Email Backoff Investigation — Why Unhandled Emails Get Reprocessed Every 15 Minutes
The 3-Tier Architecture
graph TD
S[Schedule: every 15 min] --> EP[EmailPollerWorkflow]
EP -->|fire-and-forget per courier| C1[EmailPollerCourierWorkflow DPD]
EP -->|fire-and-forget per courier| C2[EmailPollerCourierWorkflow Asendia]
EP -->|fire-and-forget per courier| C3[EmailPollerCourierWorkflow ...]

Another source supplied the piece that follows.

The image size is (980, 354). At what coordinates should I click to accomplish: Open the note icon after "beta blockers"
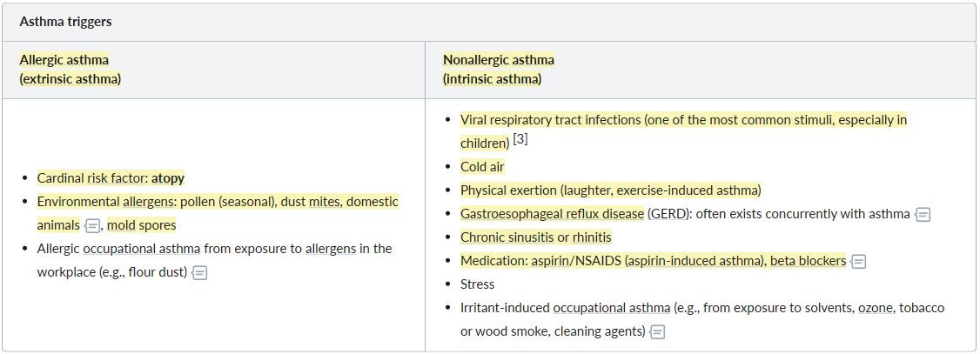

C1 -->|awaits each email sequentially| P1[ProcessEmailWorkflow email-abc]
C1 -->|awaits each email sequentially| P2[ProcessEmailWorkflow email-def]
C1 -->|awaits each email sequentially| P3[ProcessEmailWorkflow email-ghi]
style S fill:#fff3e0
style EP fill:#e1f5fe
style C1 fill:#e8f5e9
style C2 fill:#e8f5e9
style C3 fill:#e8f5e9
style P1 fill:#f3e5f5
style P2 fill:#f3e5f5
style P3 fill:#f3e5f5How a Single Email Gets Processed
sequenceDiagram
participant Batch as EmailPollerCourierWorkflow
participant PEW as ProcessEmailWorkflow
participant Act as ClassifyAndProcessEmail Activity
participant LLM as LLM Classification
participant Graph as MS Graph API
Batch->>PEW: ExecuteChildWorkflowAsync (AWAITS result)

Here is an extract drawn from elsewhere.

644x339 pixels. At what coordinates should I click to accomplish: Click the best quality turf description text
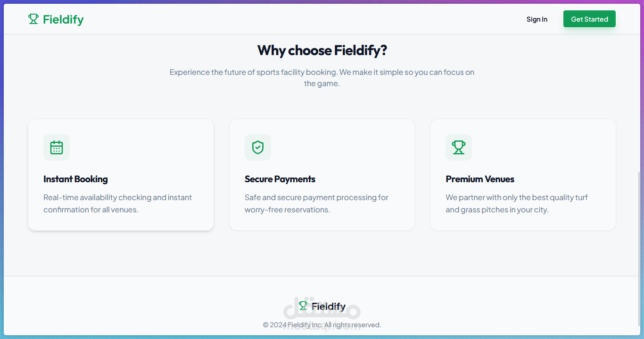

Note over Batch: Blocked until child completes
PEW->>Act: Classify email
Act->>Graph: Fetch email body
Graph-->>Act: Email content
Act->>LLM: Classify rejection reason
LLM-->>Act: Reason 50 (Delivered to safe place), 99% confidence
Act-->>PEW: WasMarkedAsRead=false, UnhandledReason="not in enabled list"
alt SkipUnhandledDelay = false (normal)
PEW->>PEW: Wait 4 hours (UnhandledRetryDelay)

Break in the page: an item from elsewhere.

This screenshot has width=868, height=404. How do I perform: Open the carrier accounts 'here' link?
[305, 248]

Note over PEW: Workflow stays ALIVE for 4h
Note over PEW: Same workflow ID blocks re-processing
else SkipUnhandledDelay = true (batch mode — current)
PEW-->>Batch: Complete immediately
Note over PEW: Workflow DONE — ID is free
Note over Batch: Continues to next email
endThe Backoff Mechanism (When It Works)
The 4-hour backoff relies on Temporal workflow ID dedup:
stateDiagram-v2
[*] --> Running: Poll starts ProcessEmailWorkflow (email-abc)
Running --> Unhandled: Email classified but not actionable
Unhandled --> Waiting4h: Wait 4 hours (workflow stays alive)
Waiting4h --> Waiting4h: Next poll tries same ID → WorkflowAlreadyStartedException → SKIP
Waiting4h --> Completed: 4 hours elapsed
Completed --> [*]: Next poll can start fresh workflowWhile the workflow is alive (waiting), any attempt to start a new workflow with the same deterministic ID (email-{sha256(messageId)}) throws WorkflowAlreadyStartedException — and the batch skips it.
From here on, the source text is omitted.